On August 25, 2022, the U.S. Office of Science and Technology Policy (OSTP) issued a memorandum outlining new requirements for federally funded research to be “freely available without delay.” The updated guidelines— ‘Ensuring Free, Immediate, and Equitable Access to Federally Funded Research’ — eliminate the optional 12-month embargo period and require all resulting publications and scientific data to be made publicly available without embargo. Institutions have three years to address these changes. Over 50% of all Vanderbilt research will be impacted, including initiatives funded by the National Institute of Health and the National Science Foundation. Heard Libraries is playing a leading role in preparing campus for these changes and supporting faculty as they adapt.
In December, University Librarian Jon Shaw addressed the Faculty Senate’s Academic Planning Committee with an update on the libraries’ plan for supporting open access faculty research. According to OSTP requirements, changes can be expected to go into effect by December 31, 2025. New or groundbreaking data management practices are unlikely. However, previously “closed” publications and repositories will be expected to adapt open access publishing models. Shaw noted, “Libraries have historically been ahead of the curve in adopting open access policies. We are well prepared with an exceptional staff and collection of resources to navigate faculty through these new and exciting changes. “Each federal agency will implement plans specific to their funding requirements. As these announcements are made, the libraries will be key communicators of those changes to campus stakeholders. Heard Libraries is already providing information on these changes through online resources that are regularly updated. Initiatives such as the deployment of an institutional repository, the pursuit of transformative licensing agreements, and the development of faculty workshops speak to the dynamic and multifaceted response of Heard Libraries to support Vanderbilt faculty.
Vanderbilt has significantly expanded its portfolio of transformative licensing agreements. These new agreements cover the cost of publishing research in prestigious, reputable journals using an open access licensing agreement without the burden of additional costs to departments or individual faculty. Transformative agreements are not only a cost-saving measure for the university, but also a means of support for faculty who frequently publish.
Locally, Vanderbilt University’s Institutional Repository (VUIR) is a digital repository providing open access to scholarly research at Vanderbilt University. Any Vanderbilt faculty, student or staff member may contribute materials. Over 17,000 unique items have been deposited, and faculty retain copyright. Director of Digital Scholarship Andrew Wesolek noted, “Research is a public good. When Vanderbilt’s research and research data is systematically opened, either through policy or platforms, it produces a new pipeline for scholarship to emerge.”
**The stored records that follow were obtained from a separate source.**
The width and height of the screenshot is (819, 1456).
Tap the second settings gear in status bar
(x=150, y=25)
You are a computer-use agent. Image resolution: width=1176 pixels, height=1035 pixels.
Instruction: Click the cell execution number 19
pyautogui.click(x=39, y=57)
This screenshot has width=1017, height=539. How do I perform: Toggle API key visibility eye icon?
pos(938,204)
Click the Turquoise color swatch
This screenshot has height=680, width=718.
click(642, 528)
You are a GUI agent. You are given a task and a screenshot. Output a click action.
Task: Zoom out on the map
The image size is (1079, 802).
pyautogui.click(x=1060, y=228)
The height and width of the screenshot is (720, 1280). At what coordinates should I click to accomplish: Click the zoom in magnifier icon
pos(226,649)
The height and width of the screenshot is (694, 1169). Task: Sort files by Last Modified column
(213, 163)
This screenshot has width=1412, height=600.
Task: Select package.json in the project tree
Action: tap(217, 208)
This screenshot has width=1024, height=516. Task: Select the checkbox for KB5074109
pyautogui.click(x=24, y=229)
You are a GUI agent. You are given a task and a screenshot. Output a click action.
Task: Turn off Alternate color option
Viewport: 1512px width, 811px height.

Vanderbilt librarians and informationists are also diligently building out a program of support for faculty in their disciplines to provide information on open access research methods and resources for pursuing a research agenda aligning with the new OSTP guidelines. This spring, library experts in the sciences and biomedical fields are hosting introductory workshops on the Open Science Framework (OSF). These workshops are designed for grant-seeking faculty and students with funding requirements for managing research data based on open access principles. These workshops are available to all faculty and will continue to be adapted as OSTP rules are applied.